## The problem
Copy the listing that follows, line for line, without a single difference.

## Materials provided
* * * * * * * * *

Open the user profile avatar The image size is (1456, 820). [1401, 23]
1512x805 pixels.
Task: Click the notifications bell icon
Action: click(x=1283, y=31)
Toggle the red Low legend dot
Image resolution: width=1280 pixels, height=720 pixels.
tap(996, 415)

* * * * * * * * *

## Response below
Open the user profile avatar The image size is (1456, 820). [1401, 23]
1512x805 pixels.
Task: Click the notifications bell icon
Action: click(x=1283, y=31)
Toggle the red Low legend dot
Image resolution: width=1280 pixels, height=720 pixels.
tap(996, 415)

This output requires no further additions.